Supplied material:
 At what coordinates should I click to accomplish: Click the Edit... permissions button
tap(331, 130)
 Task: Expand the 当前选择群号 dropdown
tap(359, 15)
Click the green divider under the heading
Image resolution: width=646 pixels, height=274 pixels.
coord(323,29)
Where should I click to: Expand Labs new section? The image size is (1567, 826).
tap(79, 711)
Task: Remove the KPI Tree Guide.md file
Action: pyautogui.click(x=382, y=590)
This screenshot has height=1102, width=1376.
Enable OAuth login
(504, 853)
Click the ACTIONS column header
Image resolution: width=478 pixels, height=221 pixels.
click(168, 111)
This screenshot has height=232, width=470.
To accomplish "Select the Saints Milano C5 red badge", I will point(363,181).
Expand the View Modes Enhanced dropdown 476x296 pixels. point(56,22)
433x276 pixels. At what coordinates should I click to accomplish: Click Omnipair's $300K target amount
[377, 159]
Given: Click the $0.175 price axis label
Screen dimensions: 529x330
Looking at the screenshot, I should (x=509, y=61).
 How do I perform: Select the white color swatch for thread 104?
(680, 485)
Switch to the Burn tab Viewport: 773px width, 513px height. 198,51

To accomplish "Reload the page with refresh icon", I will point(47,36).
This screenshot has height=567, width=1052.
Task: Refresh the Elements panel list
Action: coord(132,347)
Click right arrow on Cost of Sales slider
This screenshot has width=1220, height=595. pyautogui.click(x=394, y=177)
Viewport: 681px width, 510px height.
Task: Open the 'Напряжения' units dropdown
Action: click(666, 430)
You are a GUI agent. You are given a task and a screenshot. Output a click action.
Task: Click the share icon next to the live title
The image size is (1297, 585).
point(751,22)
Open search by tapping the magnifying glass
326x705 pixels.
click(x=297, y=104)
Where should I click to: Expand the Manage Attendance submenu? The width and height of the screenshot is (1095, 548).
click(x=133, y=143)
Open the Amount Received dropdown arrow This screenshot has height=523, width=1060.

Task goal: After locating the line with "The image size is (1297, 585)." in the records above, please set down that line and all later ones exactly, and no other line.

Your response:
The image size is (1297, 585).
point(751,22)
Open search by tapping the magnifying glass
326x705 pixels.
click(x=297, y=104)
Where should I click to: Expand the Manage Attendance submenu? The width and height of the screenshot is (1095, 548).
click(x=133, y=143)
Open the Amount Received dropdown arrow This screenshot has height=523, width=1060.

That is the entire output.